Augustinus dagegen prägte mit seinen biblisch fundierten Argumentationen die offiziöse Haltung der Kirche, dass der Mensch aufgrund seiner Belastung mit der Erbsünde seit Adam und Eva sich die Gnade Gottes durch ein frommes und Gott wohlgefälliges Leben verdienen müsse.

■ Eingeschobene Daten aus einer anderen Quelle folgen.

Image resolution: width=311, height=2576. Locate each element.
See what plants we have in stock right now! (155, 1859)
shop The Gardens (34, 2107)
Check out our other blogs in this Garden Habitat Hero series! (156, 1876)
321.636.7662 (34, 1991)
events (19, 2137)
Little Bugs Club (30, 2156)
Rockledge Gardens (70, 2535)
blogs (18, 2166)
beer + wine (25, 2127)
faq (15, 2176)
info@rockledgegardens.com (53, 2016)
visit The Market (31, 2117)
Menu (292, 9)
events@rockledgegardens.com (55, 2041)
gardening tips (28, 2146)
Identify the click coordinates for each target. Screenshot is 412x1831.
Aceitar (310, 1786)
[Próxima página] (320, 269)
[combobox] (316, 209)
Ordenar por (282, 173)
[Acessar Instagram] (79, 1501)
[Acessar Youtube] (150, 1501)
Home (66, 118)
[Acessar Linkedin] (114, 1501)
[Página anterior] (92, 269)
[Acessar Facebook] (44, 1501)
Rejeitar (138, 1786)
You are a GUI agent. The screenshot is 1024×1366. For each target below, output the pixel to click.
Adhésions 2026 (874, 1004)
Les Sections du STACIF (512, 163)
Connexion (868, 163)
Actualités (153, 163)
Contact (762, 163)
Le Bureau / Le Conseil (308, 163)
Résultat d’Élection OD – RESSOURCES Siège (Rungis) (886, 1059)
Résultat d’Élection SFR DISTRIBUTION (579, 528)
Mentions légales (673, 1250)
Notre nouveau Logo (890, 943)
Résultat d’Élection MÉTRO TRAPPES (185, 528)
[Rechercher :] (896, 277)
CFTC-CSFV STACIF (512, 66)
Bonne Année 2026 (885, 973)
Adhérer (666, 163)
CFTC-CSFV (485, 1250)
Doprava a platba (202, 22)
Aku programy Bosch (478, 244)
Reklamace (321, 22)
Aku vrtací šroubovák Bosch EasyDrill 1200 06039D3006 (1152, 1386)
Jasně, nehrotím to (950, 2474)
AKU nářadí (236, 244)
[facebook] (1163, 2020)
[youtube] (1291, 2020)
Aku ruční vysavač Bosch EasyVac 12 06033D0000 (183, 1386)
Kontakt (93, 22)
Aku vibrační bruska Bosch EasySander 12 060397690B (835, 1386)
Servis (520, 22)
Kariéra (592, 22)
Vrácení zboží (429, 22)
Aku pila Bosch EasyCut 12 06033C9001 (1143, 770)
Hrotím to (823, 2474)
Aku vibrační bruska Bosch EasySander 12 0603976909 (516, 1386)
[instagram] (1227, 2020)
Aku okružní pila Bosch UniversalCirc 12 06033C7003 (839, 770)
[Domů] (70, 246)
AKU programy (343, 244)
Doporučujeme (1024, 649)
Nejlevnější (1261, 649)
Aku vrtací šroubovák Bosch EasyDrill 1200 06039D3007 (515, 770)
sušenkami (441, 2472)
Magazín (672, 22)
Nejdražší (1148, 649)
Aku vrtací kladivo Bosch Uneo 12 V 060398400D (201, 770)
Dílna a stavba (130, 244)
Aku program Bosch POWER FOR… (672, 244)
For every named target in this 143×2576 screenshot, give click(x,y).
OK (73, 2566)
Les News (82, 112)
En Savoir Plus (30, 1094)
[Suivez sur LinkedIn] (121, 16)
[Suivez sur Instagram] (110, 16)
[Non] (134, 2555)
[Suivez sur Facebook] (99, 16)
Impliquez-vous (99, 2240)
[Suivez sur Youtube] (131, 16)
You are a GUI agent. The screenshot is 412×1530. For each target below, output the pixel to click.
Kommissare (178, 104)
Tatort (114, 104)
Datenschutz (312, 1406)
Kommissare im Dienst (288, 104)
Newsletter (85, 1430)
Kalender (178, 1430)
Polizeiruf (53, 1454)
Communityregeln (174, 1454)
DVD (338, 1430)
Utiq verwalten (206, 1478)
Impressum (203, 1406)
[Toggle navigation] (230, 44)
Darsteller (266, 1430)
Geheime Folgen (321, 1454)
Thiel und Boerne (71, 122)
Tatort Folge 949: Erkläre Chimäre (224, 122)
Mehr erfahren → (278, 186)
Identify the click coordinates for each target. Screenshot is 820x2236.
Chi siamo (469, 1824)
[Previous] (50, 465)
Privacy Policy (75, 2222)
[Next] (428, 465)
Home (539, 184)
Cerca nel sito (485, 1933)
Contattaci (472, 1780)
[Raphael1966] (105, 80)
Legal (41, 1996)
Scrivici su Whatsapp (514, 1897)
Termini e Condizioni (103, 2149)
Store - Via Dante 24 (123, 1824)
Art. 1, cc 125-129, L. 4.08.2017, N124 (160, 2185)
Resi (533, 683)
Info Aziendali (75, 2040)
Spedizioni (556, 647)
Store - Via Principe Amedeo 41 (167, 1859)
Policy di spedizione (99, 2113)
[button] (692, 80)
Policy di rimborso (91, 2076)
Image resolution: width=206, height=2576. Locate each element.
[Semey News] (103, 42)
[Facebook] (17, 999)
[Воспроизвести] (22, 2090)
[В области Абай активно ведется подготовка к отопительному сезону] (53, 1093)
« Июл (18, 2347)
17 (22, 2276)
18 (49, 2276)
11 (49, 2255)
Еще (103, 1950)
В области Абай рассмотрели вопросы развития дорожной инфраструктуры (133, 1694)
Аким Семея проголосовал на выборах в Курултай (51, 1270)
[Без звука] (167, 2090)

Für die, denen dies nicht gelang, sah er eine endlose Strafe und Pein als unvermeidbar an, deren Ort der Vollstreckung die Hölle war.32 Im Unterschied zur Moderne wurde das gesamte Mittelalter nicht müde, in Wort, Schrift und nicht zuletzt im Bild die Zustände in dieser Hölle und das Wirken der Teufel den Zeitgenossen einzuprägen, und man sparte hierbei nicht mit Einzelheiten, die vor allem Visionären mitgeteilt worden waren.33

Diese Überzeugungen beherrschten die kirchliche Haltung und Verkündigung und sie wurden zu Zentralargumenten der pastoralen Einflussnahme auf die Gläubigen, denen man etwa sehr genau vorhielt, für welche Sünden man wie lange im Fegefeuer zu büßen habe – und welche Sünden die endlose Pein ewiger Verdammnis nach sich zogen.34 Die Positionen des Origenes waren dagegen dem Vorwurf der Häresie ausgesetzt und wurden äußerst selten vertreten.35

Es gehört zu den gewichtigen Konsequenzen der Reformation und der Aufklärung, dass solche Vorstellungen das Denken moderner Menschen kaum noch bestimmen, auch wenn seine Relikte noch in wenig reflektierten, umgangssprachlichen Wendungen wie »Gott sei Dank« oder »um Gottes Willen« fassbar sind, mit denen man auch heute noch auf ungewöhnliche Geschehnisse reagiert.36

Auch die katholische Kirche scheint aber heute die Zeiten hinter sich gelassen zu haben, in denen sie die Kirchenbindung ihrer Gläubigen mit entschiedenen Warnungen vor Sünden, die zu Gottes ewiger Verdammnis führten, aufrecht zu halten versuchte.37 Diese Verdammnis in der Hölle wurde im Mittelalter dagegen an zentralen Orten – den Tympana über den Haupteingängen der Kathedralen, wie heute noch an vielen Beispielen zu sehen ist – drastisch als das unvermeidliche Schicksal der Bösen beim Jüngsten Gericht vor Augen geführt.38 Während gleichzeitig diejenigen, die Gnade gefunden hatten, von Engeln geleitet in Gottes Herrlichkeit eingingen, warteten auf die anderen die Teufel, die sie ohne jedes Erbarmen in den Schlund der Hölle warfen. Jedem Gläubigen wurde so die Tatsache des Jüngsten Gerichtes wie die Existenz der Hölle und vor allem das Schicksal der Verdammten bewusst gemacht, zu denen nach herrschenden Vorstellungen durchaus auch Könige und hohe Kleriker gehören konnten.39 Davon ist heute bei den pastoralen Bemühungen um die Gläubigen nicht mehr die Rede. Stattdessen werden unter Spezialisten nun unter anderem wieder Gedanken des Kirchenvaters Origenes diskutiert, der von einer generellen All-Versöhnung Gottes mit der Menschheit vor dem Ende der Welt gesprochen hatte, die allen die ewige Seligkeit ermögliche.40


Memling, Jüngstes Gericht.

Memlings Darstellung des Jüngsten Gerichts (1466-73) akzentuiert auf den Seitentafeln die Schicksale der Seligen wie vor allem der Verdammten.